The whole listing is to be returned exactly.
= Beginning of Section =
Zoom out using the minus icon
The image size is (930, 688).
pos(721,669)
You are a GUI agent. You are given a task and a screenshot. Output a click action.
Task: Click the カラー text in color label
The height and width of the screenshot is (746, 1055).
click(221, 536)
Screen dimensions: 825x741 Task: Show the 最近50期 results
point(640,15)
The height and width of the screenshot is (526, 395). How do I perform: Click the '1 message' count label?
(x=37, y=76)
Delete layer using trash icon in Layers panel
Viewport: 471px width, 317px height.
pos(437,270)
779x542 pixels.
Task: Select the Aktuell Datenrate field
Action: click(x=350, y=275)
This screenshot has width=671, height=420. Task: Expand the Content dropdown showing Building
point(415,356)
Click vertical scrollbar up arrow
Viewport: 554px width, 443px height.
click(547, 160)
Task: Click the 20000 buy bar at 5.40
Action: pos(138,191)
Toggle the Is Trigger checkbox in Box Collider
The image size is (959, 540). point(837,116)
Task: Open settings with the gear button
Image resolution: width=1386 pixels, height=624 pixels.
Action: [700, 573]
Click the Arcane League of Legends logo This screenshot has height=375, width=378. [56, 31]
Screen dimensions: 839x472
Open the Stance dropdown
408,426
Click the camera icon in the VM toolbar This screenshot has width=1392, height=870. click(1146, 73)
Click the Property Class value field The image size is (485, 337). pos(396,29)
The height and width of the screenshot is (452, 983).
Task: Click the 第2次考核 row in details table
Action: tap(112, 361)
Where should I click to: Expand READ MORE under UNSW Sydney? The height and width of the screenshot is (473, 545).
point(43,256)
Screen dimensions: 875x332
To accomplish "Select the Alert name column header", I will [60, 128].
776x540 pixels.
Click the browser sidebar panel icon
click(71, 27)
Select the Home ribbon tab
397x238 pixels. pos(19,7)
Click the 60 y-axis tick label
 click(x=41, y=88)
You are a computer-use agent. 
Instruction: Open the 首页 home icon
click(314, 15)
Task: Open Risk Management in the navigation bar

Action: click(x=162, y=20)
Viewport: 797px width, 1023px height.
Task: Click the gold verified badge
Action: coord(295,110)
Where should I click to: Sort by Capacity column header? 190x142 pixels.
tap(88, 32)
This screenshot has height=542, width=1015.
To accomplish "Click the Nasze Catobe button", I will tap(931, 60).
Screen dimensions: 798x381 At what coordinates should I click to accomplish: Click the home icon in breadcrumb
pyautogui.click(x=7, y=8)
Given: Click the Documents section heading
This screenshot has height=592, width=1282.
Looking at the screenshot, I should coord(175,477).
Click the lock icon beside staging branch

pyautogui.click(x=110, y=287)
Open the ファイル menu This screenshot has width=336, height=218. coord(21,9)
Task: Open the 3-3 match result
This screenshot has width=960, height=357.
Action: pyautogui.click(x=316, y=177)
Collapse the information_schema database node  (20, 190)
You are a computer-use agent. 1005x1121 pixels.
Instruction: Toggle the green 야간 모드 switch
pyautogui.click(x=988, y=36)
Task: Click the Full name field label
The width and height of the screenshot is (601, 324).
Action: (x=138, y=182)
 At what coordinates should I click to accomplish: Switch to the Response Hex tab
= End of Section =
PROBLEM SOLUTION:
Zoom out using the minus icon
The image size is (930, 688).
pos(721,669)
You are a GUI agent. You are given a task and a screenshot. Output a click action.
Task: Click the カラー text in color label
The height and width of the screenshot is (746, 1055).
click(221, 536)
Screen dimensions: 825x741 Task: Show the 最近50期 results
point(640,15)
The height and width of the screenshot is (526, 395). How do I perform: Click the '1 message' count label?
(x=37, y=76)
Delete layer using trash icon in Layers panel
Viewport: 471px width, 317px height.
pos(437,270)
779x542 pixels.
Task: Select the Aktuell Datenrate field
Action: click(x=350, y=275)
This screenshot has width=671, height=420. Task: Expand the Content dropdown showing Building
point(415,356)
Click vertical scrollbar up arrow
Viewport: 554px width, 443px height.
click(547, 160)
Task: Click the 20000 buy bar at 5.40
Action: pos(138,191)
Toggle the Is Trigger checkbox in Box Collider
The image size is (959, 540). point(837,116)
Task: Open settings with the gear button
Image resolution: width=1386 pixels, height=624 pixels.
Action: [700, 573]
Click the Arcane League of Legends logo This screenshot has height=375, width=378. [56, 31]
Screen dimensions: 839x472
Open the Stance dropdown
408,426
Click the camera icon in the VM toolbar This screenshot has width=1392, height=870. click(1146, 73)
Click the Property Class value field The image size is (485, 337). pos(396,29)
The height and width of the screenshot is (452, 983).
Task: Click the 第2次考核 row in details table
Action: tap(112, 361)
Where should I click to: Expand READ MORE under UNSW Sydney? The height and width of the screenshot is (473, 545).
point(43,256)
Screen dimensions: 875x332
To accomplish "Select the Alert name column header", I will [60, 128].
776x540 pixels.
Click the browser sidebar panel icon
click(71, 27)
Select the Home ribbon tab
397x238 pixels. pos(19,7)
Click the 60 y-axis tick label
 click(x=41, y=88)
You are a computer-use agent. 
Instruction: Open the 首页 home icon
click(314, 15)
Task: Open Risk Management in the navigation bar

Action: click(x=162, y=20)
Viewport: 797px width, 1023px height.
Task: Click the gold verified badge
Action: coord(295,110)
Where should I click to: Sort by Capacity column header? 190x142 pixels.
tap(88, 32)
This screenshot has height=542, width=1015.
To accomplish "Click the Nasze Catobe button", I will tap(931, 60).
Screen dimensions: 798x381 At what coordinates should I click to accomplish: Click the home icon in breadcrumb
pyautogui.click(x=7, y=8)
Given: Click the Documents section heading
This screenshot has height=592, width=1282.
Looking at the screenshot, I should coord(175,477).
Click the lock icon beside staging branch

pyautogui.click(x=110, y=287)
Open the ファイル menu This screenshot has width=336, height=218. coord(21,9)
Task: Open the 3-3 match result
This screenshot has width=960, height=357.
Action: pyautogui.click(x=316, y=177)
Collapse the information_schema database node  (20, 190)
You are a computer-use agent. 1005x1121 pixels.
Instruction: Toggle the green 야간 모드 switch
pyautogui.click(x=988, y=36)
Task: Click the Full name field label
The width and height of the screenshot is (601, 324).
Action: (x=138, y=182)
 At what coordinates should I click to accomplish: Switch to the Response Hex tab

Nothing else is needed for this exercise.